Trump confia em acordo "justo" com Cuba e promete firmeza diante do comunismo

Em Washington

  • Scott Olson/Getty Images/AFP

    Donald Trump, em discurso na cidade de Cedar Rapids, no Estado de Iowa

    Donald Trump, em discurso na cidade de Cedar Rapids, no Estado de Iowa

O presidente dos Estados Unidos, Donald Trump, se comprometeu nesta quarta-feira (21) em chegar a um acordo "justo" com Cuba, após mudar parte da política americana com a ilha, mas ao mesmo tempo prometeu se manter firme contra a "opressão comunista" neste país.

"Os Estados Unidos seguirão firme contra a opressão comunista. Faremos um acordo muito melhor", disse Trump, durante um longo discurso em um ato em Cedar Rapids, segunda maior cidade do Estado de Iowa.

"A verdade é que o acordo [negociado pelo ex-presidente Barack Obama] com Cuba é um mau negócio, provavelmente faremos um acordo melhor, ou talvez não. Se concordarmos, vai ser um acordo justo e bom para nós, não uma concessão unilateral", disse o presidente.

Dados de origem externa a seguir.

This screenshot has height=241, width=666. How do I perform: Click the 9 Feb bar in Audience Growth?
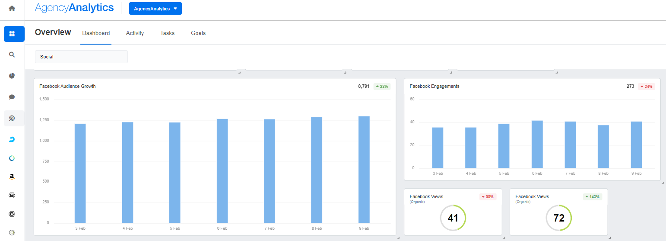[x=364, y=169]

Trump se pronunciou menos de uma semana após anunciar que iria proibir a grande maioria das operações americanas com o exército cubano e restringiria o tipo de viagens que os americanos podem fazer para Cuba.

Essas medidas visam punir o governo de Raúl Castro, já que o exército controla boa parte dos hotéis e o comércio varejista na ilha. Mas, segundo especialistas, a mudança pode prejudicar também a indústria turística americana e o pequeno setor de empresários independentes de Cuba.

Além disso, Trump tem manifestado seu apoio ao embargo comercial americano a Cuba e condicionou a sua vontade de negociar, desde que a ilha dê "passos concretos" para a realização de "eleições livres" e a liberdade de "presos políticos", algo que irritou profundamente o governo cubano.

Donald Trump se queixou hoje, em uma aparente referência às críticas recebidas da oposição democrata e de outros setores nos EUA, que Obama "poderia fazer acordos com Cuba, (que) mata milhares de pessoas, (coloca) gente na prisão, (é) horrível com as mulheres", e também com o Irã, cujo governo é "brutal".

"Mas depois dizem que Donald Trump que é um ser humano terrível. É incrível", disse o presidente.